Il B. accolse e spinse al massimo l'antitesi tra ragione e fede. I due termini sono assolutamente inconciliabili:
i dogmi rivelati sono l'antitesi perfetta delle più evidenti verità della ragione naturale. Il merito dell'atto di fede sta nell'accettazione arazionale volitiva dell'irrazionalità delle verità rivelate. Ogni conoscenza umana è soggetta al dubbio: il B. teoricamente è scettico; e solo con l'adesione alla fede esce dallo scetticismo. Il parossismo con cui accentuò l'antitesi ragione-fede, fece dubitare della sua sincerità, ma essa in fondo esprimeva la sua tragica scissione interiore. In dipendenza dai suoi principi, il B. propugnò la tolleranza religiosa. In etica, dovendo l'attività morale essere razionale, il B. ne afferma l'indipendenza da ogni convinzione religiosa.
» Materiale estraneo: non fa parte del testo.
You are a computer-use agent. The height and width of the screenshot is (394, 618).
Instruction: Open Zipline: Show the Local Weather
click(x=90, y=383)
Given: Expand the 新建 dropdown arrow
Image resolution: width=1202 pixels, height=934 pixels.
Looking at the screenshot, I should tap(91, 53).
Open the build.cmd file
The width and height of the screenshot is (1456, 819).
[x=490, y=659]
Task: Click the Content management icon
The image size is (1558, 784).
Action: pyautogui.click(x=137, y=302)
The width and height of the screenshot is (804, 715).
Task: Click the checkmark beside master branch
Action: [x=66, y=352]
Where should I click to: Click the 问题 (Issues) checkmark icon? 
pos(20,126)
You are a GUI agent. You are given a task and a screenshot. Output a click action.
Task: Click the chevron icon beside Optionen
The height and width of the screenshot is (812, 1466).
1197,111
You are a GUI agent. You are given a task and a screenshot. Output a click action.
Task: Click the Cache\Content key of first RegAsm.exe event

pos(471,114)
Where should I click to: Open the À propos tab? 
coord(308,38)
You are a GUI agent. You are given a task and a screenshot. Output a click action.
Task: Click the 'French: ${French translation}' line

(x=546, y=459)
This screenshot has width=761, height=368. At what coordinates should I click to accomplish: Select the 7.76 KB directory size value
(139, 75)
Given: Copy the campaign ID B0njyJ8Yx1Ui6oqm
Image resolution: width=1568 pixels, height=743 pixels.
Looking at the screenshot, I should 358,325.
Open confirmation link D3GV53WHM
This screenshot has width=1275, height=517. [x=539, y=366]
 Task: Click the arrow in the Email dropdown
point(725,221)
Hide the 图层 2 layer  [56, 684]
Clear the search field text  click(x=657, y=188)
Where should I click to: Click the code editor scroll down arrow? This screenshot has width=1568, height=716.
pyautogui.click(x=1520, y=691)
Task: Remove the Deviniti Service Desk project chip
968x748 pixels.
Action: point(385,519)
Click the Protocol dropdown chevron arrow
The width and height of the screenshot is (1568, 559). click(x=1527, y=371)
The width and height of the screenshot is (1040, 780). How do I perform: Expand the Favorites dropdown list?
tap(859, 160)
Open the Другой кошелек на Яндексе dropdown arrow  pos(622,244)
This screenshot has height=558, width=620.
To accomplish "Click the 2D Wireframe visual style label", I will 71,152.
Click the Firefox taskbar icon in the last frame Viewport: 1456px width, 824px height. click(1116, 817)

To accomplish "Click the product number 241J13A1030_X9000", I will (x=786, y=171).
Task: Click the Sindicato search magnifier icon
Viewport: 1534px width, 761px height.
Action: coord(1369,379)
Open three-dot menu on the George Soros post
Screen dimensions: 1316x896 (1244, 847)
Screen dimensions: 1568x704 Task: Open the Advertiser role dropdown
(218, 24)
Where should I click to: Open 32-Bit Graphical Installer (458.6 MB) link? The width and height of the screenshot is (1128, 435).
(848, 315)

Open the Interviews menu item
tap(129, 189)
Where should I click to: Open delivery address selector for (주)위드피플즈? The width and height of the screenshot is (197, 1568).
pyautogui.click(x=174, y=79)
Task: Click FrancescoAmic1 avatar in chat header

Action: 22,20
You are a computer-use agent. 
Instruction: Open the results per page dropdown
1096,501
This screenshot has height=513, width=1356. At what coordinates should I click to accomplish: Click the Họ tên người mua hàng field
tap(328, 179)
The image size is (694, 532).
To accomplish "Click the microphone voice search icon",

Il suo influsso, dovuto all'ampiezza della sua erudizione ed alla spregiudicatezza con la quale ne fa uso, fu larghissimo e deleterio. L'enciclopedismo ed in particolare Voltaire si formarono evidentemente sul metodo del B. e ne presero a modello, soprattutto nella lotta contro la Chiesa e la verità rivelata, la critica aere ed ironica e lo scetticismo corrosivo pur nella sua superficialità.
La sua opera maggiore è il Dictionnaire historique et critique, in 2 voll., Rotterdam 1695-97, che ebbe molte edizioni. Si ricordano inoltre le Nouvelles de la république des lettres, periodico (di lui ed altri), 1684-87; Œuvres diverses, 4 voll., l'Aia 1727. Tutte le sue opere (Opera omnia) furono ripetutamente messe all'Indice (v. Index libr. prohib., Roma 1948, p. 42).